Question

If \( y = a \sin^3 t \), \( x = a \cos^3 t \), then \( \frac{dy}{dx} \) at \( t = \frac{3\pi}{4} \) is:

• A. \( \frac{1}{\sqrt{3}} \)
• B. \( -\sqrt{3} \)
• C. \( 1 \)
• D. \( -1 \)

Hint:

When using the chain rule to differentiate implicit functions, always make sure to simplify the derivatives before substituting the given value of \( t \).

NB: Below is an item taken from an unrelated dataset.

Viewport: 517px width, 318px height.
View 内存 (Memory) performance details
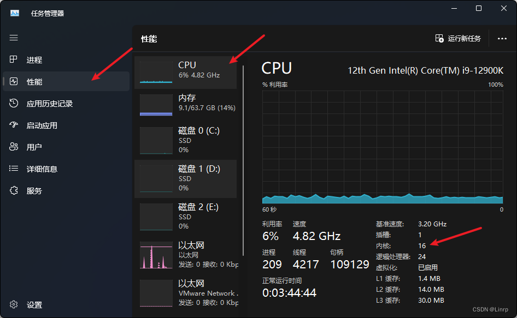click(186, 103)
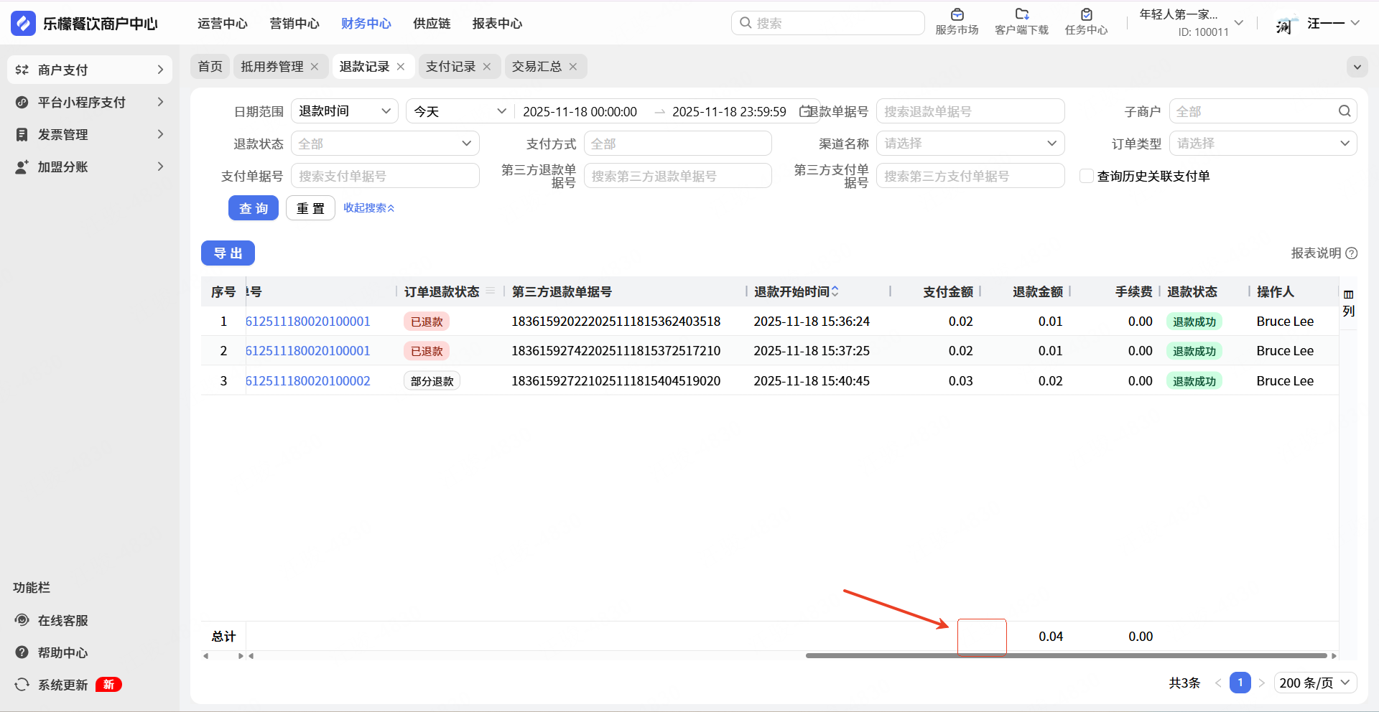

In trigonometric problems, recall the key values of the trigonometric functions at standard angles.

Answer 1

The Correct Option is C

We are given: \[ y = a \sin^3 t, \quad x = a \cos^3 t \] To find \( \frac{dy}{dx} \), we use the chain rule: \[ \frac{dy}{dx} = \frac{\frac{dy}{dt}}{\frac{dx}{dt}} \] First, calculate \( \frac{dy}{dt} \) and \( \frac{dx}{dt} \): 1. **Differentiating \( y = a \sin^3 t \) with respect to \( t \):** \[ \frac{dy}{dt} = 3a \sin^2 t \cdot \cos t \] 2. **Differentiating \( x = a \cos^3 t \) with respect to \( t \):** \[ \frac{dx}{dt} = -3a \cos^2 t \cdot \sin t \] Thus, we have: \[ \frac{dy}{dx} = \frac{3a \sin^2 t \cdot \cos t}{-3a \cos^2 t \cdot \sin t} = -\frac{\sin t}{\cos t} = -\tan t \] Now, substitute \( t = \frac{3\pi}{4} \) into the equation: \[ \frac{dy}{dx} = -\tan\left( \frac{3\pi}{4} \right) \] Since \( \tan\left( \frac{3\pi}{4} \right) = -1 \), we get: \[ \frac{dy}{dx} = -(-1) = 1 \] Thus, the correct answer is \( 1 \), which corresponds to option (3).